In this study, we retrospectively analyzed 186 patients who were suspected with Lower Respiratory Tract Infections (LRTIs) and with available mNGS result of BALF. The spectrum of pathogens being recognized was much more diverse than conventional culture. Among the double positive cases detected by both tools, majority (73.58%) of them were partial matched, indicating the necessity to analyze all species detected by both tools to identify the causative pathogens.

In terms of diagnostic efficacy, the sensitivity of mNGS in diagnosis of LRTIs was more superior than that of conventional culture (88.41% VS 43.48%; P < 0.05), the specificity was opposite (76.47% VS 94.12%; P > 0.05), which were similar as reported previously [21]. Furthermore, among 138 patients diagnosed with LRTI, 107 (77.54%) cases and 49 (35.51%) cases were etiologically diagnosed by mNGS and culture respectively. However, there were 16 and 15 LRTI cases were negative or being difficult to identify the causative pathogens by mNGS. Importantly, mNGS directly led to alteration of treatment regimen in 58 (37.42%) cases but treatment regimens were not altered in 97 (62.58%) cases. Although the outcome in patients with treatment adjustment seems better than those without treatment adjustment, it should be noticed that the latter group consists of more patients with critical illness, the severe pneumonia accounts for 27.84% (27/97), the poor outcome were inevitable.

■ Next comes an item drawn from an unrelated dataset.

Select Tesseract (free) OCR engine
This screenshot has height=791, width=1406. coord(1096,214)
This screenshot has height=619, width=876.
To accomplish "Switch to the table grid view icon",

The present study has certain limitations. Firstly, RNA virus was not detected. Secondly, nearly all patients were given empirical antibiotic treatment before sampling, the positive detection of conventional culture might be affected. Thirdly, this retrospective study was limited by the nonrandom patient selection, not all patients suspected with LRTIs were performed with BALF mNGS test and the sample size was relatively small. The pathogen spectrum presented here might different from that of suspected LRTI population in real world.

To sum up, mNGS exhibited better capability on pathogen detection than conventional culture in clinical setting. Moreover, mNGS have shown great advantages in making etiology diagnosis and provide valuable information to guide antibiotic use.